-------- Provided information

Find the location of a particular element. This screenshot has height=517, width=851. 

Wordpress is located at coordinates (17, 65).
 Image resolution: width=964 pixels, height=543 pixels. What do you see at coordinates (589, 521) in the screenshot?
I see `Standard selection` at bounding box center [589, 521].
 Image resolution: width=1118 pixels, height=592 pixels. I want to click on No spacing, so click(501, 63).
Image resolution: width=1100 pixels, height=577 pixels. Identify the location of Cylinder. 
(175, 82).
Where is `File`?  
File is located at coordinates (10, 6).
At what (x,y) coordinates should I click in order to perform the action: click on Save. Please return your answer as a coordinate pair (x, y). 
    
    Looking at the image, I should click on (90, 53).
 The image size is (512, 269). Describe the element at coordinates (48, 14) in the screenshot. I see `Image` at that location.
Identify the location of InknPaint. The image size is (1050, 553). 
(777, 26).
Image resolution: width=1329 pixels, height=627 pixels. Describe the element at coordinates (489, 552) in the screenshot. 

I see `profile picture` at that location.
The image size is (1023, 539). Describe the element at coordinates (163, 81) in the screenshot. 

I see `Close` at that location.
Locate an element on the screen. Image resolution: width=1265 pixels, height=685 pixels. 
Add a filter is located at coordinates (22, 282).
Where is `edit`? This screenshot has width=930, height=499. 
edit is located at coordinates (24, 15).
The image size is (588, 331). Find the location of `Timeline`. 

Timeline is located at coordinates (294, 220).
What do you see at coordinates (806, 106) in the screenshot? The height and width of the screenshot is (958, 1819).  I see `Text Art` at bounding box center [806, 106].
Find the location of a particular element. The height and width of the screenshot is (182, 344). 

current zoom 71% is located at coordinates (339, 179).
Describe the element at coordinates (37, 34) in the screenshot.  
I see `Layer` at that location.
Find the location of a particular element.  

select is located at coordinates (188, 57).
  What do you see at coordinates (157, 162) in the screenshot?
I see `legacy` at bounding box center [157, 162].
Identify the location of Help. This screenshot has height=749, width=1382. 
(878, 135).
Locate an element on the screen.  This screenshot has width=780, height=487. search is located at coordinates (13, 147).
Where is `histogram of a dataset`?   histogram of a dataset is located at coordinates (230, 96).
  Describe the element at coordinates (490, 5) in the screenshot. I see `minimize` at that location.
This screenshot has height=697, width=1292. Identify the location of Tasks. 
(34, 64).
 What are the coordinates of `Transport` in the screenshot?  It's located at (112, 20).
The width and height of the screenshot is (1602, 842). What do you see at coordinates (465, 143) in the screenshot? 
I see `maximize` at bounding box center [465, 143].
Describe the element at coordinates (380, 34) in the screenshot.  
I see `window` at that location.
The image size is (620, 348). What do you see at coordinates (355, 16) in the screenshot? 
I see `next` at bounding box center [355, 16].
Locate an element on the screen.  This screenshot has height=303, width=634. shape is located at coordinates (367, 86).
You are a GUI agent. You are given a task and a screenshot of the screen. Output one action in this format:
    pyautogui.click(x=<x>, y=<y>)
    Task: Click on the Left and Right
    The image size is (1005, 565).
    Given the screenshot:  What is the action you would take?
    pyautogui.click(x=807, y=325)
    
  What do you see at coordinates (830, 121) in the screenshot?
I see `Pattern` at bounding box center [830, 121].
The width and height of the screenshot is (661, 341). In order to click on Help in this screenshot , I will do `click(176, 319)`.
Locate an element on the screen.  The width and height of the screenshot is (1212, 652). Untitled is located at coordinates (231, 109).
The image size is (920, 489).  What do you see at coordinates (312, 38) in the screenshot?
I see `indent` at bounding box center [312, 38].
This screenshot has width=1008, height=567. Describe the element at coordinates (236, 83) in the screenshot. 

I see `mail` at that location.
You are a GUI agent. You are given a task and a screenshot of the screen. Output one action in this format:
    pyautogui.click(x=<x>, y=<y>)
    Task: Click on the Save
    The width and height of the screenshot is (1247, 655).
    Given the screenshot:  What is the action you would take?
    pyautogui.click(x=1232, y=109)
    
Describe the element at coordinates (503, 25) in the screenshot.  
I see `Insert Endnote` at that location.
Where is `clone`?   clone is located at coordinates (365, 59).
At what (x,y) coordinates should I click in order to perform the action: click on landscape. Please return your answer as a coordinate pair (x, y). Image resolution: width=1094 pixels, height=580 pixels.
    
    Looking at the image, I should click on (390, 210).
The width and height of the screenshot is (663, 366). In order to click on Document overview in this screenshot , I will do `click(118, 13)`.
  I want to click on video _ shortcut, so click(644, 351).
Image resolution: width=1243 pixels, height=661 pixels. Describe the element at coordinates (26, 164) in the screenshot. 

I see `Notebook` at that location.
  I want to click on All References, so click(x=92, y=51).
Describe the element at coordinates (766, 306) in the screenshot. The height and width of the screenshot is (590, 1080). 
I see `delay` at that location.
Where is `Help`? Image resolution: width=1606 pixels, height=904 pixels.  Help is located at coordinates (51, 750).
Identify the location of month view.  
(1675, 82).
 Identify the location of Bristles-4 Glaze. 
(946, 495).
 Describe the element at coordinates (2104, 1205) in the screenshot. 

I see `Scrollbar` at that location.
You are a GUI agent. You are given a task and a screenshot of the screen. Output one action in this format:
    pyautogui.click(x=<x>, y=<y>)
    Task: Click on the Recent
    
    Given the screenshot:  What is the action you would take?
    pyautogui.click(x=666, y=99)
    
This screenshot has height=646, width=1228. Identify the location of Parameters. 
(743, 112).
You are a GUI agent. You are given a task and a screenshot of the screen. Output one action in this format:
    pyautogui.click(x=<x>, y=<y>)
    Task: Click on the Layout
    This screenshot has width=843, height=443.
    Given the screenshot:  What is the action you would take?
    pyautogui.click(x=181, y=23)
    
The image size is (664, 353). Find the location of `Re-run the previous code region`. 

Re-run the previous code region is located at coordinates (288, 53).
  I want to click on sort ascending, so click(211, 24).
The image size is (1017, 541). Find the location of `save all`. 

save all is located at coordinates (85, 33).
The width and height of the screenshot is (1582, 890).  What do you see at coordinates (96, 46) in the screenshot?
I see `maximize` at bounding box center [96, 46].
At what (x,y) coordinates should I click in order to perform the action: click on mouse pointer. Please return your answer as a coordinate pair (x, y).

----------------

→ **Stated goal**
Convert the entire listing above into a JSON array of strings, one string per line, leaving out any blank lines.

→ **Problem solution**
[
  "Find the location of a particular element. This screenshot has height=517, width=851. ",
  "Wordpress is located at coordinates (17, 65).",
  " Image resolution: width=964 pixels, height=543 pixels. What do you see at coordinates (589, 521) in the screenshot?",
  "I see `Standard selection` at bounding box center [589, 521].",
  " Image resolution: width=1118 pixels, height=592 pixels. I want to click on No spacing, so click(501, 63).",
  "Image resolution: width=1100 pixels, height=577 pixels. Identify the location of Cylinder. ",
  "(175, 82).",
  "Where is `File`?  ",
  "File is located at coordinates (10, 6).",
  "At what (x,y) coordinates should I click in order to perform the action: click on Save. Please return your answer as a coordinate pair (x, y). ",
  "    Looking at the image, I should click on (90, 53).",
  " The image size is (512, 269). Describe the element at coordinates (48, 14) in the screenshot. I see `Image` at that location.",
  "Identify the location of InknPaint. The image size is (1050, 553). ",
  "(777, 26).",
  "Image resolution: width=1329 pixels, height=627 pixels. Describe the element at coordinates (489, 552) in the screenshot. ",
  "I see `profile picture` at that location.",
  "The image size is (1023, 539). Describe the element at coordinates (163, 81) in the screenshot. ",
  "I see `Close` at that location.",
  "Locate an element on the screen. Image resolution: width=1265 pixels, height=685 pixels. ",
  "Add a filter is located at coordinates (22, 282).",
  "Where is `edit`? This screenshot has width=930, height=499. ",
  "edit is located at coordinates (24, 15).",
  "The image size is (588, 331). Find the location of `Timeline`. ",
  "Timeline is located at coordinates (294, 220).",
  "What do you see at coordinates (806, 106) in the screenshot? The height and width of the screenshot is (958, 1819).  I see `Text Art` at bounding box center [806, 106].",
  "Find the location of a particular element. The height and width of the screenshot is (182, 344). ",
  "current zoom 71% is located at coordinates (339, 179).",
  "Describe the element at coordinates (37, 34) in the screenshot.  ",
  "I see `Layer` at that location.",
  "Find the location of a particular element.  ",
  "select is located at coordinates (188, 57).",
  "  What do you see at coordinates (157, 162) in the screenshot?",
  "I see `legacy` at bounding box center [157, 162].",
  "Identify the location of Help. This screenshot has height=749, width=1382. ",
  "(878, 135).",
  "Locate an element on the screen.  This screenshot has width=780, height=487. search is located at coordinates (13, 147).",
  "Where is `histogram of a dataset`?   histogram of a dataset is located at coordinates (230, 96).",
  "  Describe the element at coordinates (490, 5) in the screenshot. I see `minimize` at that location.",
  "This screenshot has height=697, width=1292. Identify the location of Tasks. ",
  "(34, 64).",
  " What are the coordinates of `Transport` in the screenshot?  It's located at (112, 20).",
  "The width and height of the screenshot is (1602, 842). What do you see at coordinates (465, 143) in the screenshot? ",
  "I see `maximize` at bounding box center [465, 143].",
  "Describe the element at coordinates (380, 34) in the screenshot.  ",
  "I see `window` at that location.",
  "The image size is (620, 348). What do you see at coordinates (355, 16) in the screenshot? ",
  "I see `next` at bounding box center [355, 16].",
  "Locate an element on the screen.  This screenshot has height=303, width=634. shape is located at coordinates (367, 86).",
  "You are a GUI agent. You are given a task and a screenshot of the screen. Output one action in this format:",
  "    pyautogui.click(x=<x>, y=<y>)",
  "    Task: Click on the Left and Right",
  "    The image size is (1005, 565).",
  "    Given the screenshot:  What is the action you would take?",
  "    pyautogui.click(x=807, y=325)",
  "  What do you see at coordinates (830, 121) in the screenshot?",
  "I see `Pattern` at bounding box center [830, 121].",
  "The width and height of the screenshot is (661, 341). In order to click on Help in this screenshot , I will do `click(176, 319)`.",
  "Locate an element on the screen.  The width and height of the screenshot is (1212, 652). Untitled is located at coordinates (231, 109).",
  "The image size is (920, 489).  What do you see at coordinates (312, 38) in the screenshot?",
  "I see `indent` at bounding box center [312, 38].",
  "This screenshot has width=1008, height=567. Describe the element at coordinates (236, 83) in the screenshot. ",
  "I see `mail` at that location.",
  "You are a GUI agent. You are given a task and a screenshot of the screen. Output one action in this format:",
  "    pyautogui.click(x=<x>, y=<y>)",
  "    Task: Click on the Save",
  "    The width and height of the screenshot is (1247, 655).",
  "    Given the screenshot:  What is the action you would take?",
  "    pyautogui.click(x=1232, y=109)",
  "Describe the element at coordinates (503, 25) in the screenshot.  ",
  "I see `Insert Endnote` at that location.",
  "Where is `clone`?   clone is located at coordinates (365, 59).",
  "At what (x,y) coordinates should I click in order to perform the action: click on landscape. Please return your answer as a coordinate pair (x, y). Image resolution: width=1094 pixels, height=580 pixels.",
  "    Looking at the image, I should click on (390, 210).",
  "The width and height of the screenshot is (663, 366). In order to click on Document overview in this screenshot , I will do `click(118, 13)`.",
  "  I want to click on video _ shortcut, so click(644, 351).",
  "Image resolution: width=1243 pixels, height=661 pixels. Describe the element at coordinates (26, 164) in the screenshot. ",
  "I see `Notebook` at that location.",
  "  I want to click on All References, so click(x=92, y=51).",
  "Describe the element at coordinates (766, 306) in the screenshot. The height and width of the screenshot is (590, 1080). ",
  "I see `delay` at that location.",
  "Where is `Help`? Image resolution: width=1606 pixels, height=904 pixels.  Help is located at coordinates (51, 750).",
  "Identify the location of month view.  ",
  "(1675, 82).",
  " Identify the location of Bristles-4 Glaze. ",
  "(946, 495).",
  " Describe the element at coordinates (2104, 1205) in the screenshot. ",
  "I see `Scrollbar` at that location.",
  "You are a GUI agent. You are given a task and a screenshot of the screen. Output one action in this format:",
  "    pyautogui.click(x=<x>, y=<y>)",
  "    Task: Click on the Recent",
  "    Given the screenshot:  What is the action you would take?",
  "    pyautogui.click(x=666, y=99)",
  "This screenshot has height=646, width=1228. Identify the location of Parameters. ",
  "(743, 112).",
  "You are a GUI agent. You are given a task and a screenshot of the screen. Output one action in this format:",
  "    pyautogui.click(x=<x>, y=<y>)",
  "    Task: Click on the Layout",
  "    This screenshot has width=843, height=443.",
  "    Given the screenshot:  What is the action you would take?",
  "    pyautogui.click(x=181, y=23)",
  "The image size is (664, 353). Find the location of `Re-run the previous code region`. ",
  "Re-run the previous code region is located at coordinates (288, 53).",
  "  I want to click on sort ascending, so click(211, 24).",
  "The image size is (1017, 541). Find the location of `save all`. ",
  "save all is located at coordinates (85, 33).",
  "The width and height of the screenshot is (1582, 890).  What do you see at coordinates (96, 46) in the screenshot?",
  "I see `maximize` at bounding box center [96, 46].",
  "At what (x,y) coordinates should I click in order to perform the action: click on mouse pointer. Please return your answer as a coordinate pair (x, y)."
]